Пока русские и пруссаки воевали, не щадя крови, Австрия была озабочена даже не стратегией войны, а политическими интригами, чтобы затянуть войну ради своих выгод. Но канцлера Меттерниха тревожила и судьба тех сундуков, которые вывозила из Парижа императрица Мария-Луиза. Он вызвал к себе одноглазого графа Адама Нейперга, который даже с черной повязкой на лбу оставался опасен для женщин.

– Все, что вы сейчас услышите, согласовано с мнением императора Франца. Когда он отдавал свою дочь за Наполеона, брачный контракт не учитывал сердечных чувств, таким образом, граф, любое ее поведение морально всегда оправдано.

– Я вас отлично понял, – ответил Нейперг канцлеру. – Приложите все старания, чтобы память о Наполеоне поскорее исчезла из ее сердца. Из Тюильри она вывозит гигантские сокровища Запомните номера ящиков – второй и третий, в них – бриллианты… одни бриллианты, граф!

– И это я понял, – поклонился Нейперг.

Наполеон, бесплодно маневрируя южнее Парижа, отсылал жене бюллетени, уверяя в них Францию о своих новых победах. 2 апреля Мария-Луиза, покинувшая Париж, была уже в Блуа, где народ встретил ее отчужденным молчанием: бюллетеням никто не верил! Русской ставке было тогда не до сокровищ Наполеона, но Александр для охраны Марии-Луизы послал графа Павла Андреевича Шувалова, который сумел вызвать большое доверие у растерянной и запуганной женщины. Францией тогда управляло правительство Талейрана, который тоже охотился за бриллиантами. По его приказу кортеж императрицы настигла особая комиссия, которая распотрошила весь обоз, избавив ее от десяти миллионов франков.

– Это мои последние, – горько рыдала Мария-Луиза…

«У нея отобраны равно как и все золотые и серебряные вещи до последней ложки, когда она села в тот день за обед, у нея не оказалось ни ложки, ни даже вилки, и ей пришлось бы есть пальцами, если бы не выручил епископ Орлеанский». Когда появился граф Нейперг, у женщины оставалось только одно платье, которое было надето на нее. Нейперг облазал все фургоны, но даже одного глаза ему хватило на то, чтобы убедиться в исчезновении ящиков с бриллиантами. Он стал приставать к Шувалову – не видел ли тот ящики № 2 и № 3?

– Я… не француз, – язвительно отвечал Шувалов. – Меня прислали сюда не за тем, чтобы сторожить багажи…

Вскоре приказом из ставки его отозвали в Фонтенбло, чтобы сопровождать Наполеона на остров Эльбу.

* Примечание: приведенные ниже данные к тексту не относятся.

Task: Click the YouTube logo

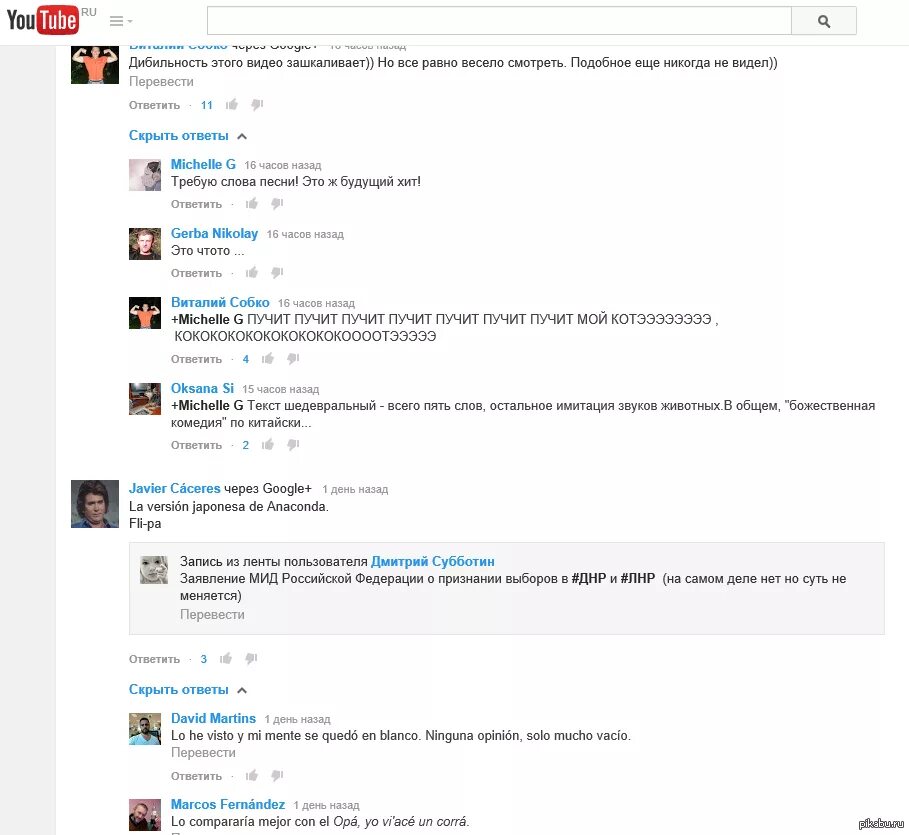Action: pos(43,20)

– Вы последуете за мужем? – спросил он женщину.

– Нет, – резко вмешался Нейперг. – Ее французское величество в прошлом австрийское высочество, а традиции дома Габсбургов повелевают ей исполнить волю родителя.

Перед отъездом Шувалова женщина плакала:

– Умоляю – не покидайте меня. Я окружена врагами, вокруг какие-то козни… я ничего не знаю в этой жизни, меня все грабят, унижают, бесчестят. Этот Нейперг… умоляю!

Ну, а что мог ответить ей Шувалов?

– К сожалению, у меня приказ: надо ехать…

Шувалова сопровождал фельдъегерь Семен Кулеваев – происхождения мужицкого, бывший курьер, человек семейный.

– Где ж это видано, чтобы жена за мужем не ехала? Да у нас в деревне такую курвишу любая курица залягала бы. Фонтенбло приближалось. Шувалов ответил:

– Помолчи, Сева, что ты понимаешь? Бедную девочку, ее привезли в Париж как овцу на заклание. За что осуждать ее? Чем она виновата, что явилась жертвой коварства Меттерниха и Шварценберга? Давай лучше пожалеем ее…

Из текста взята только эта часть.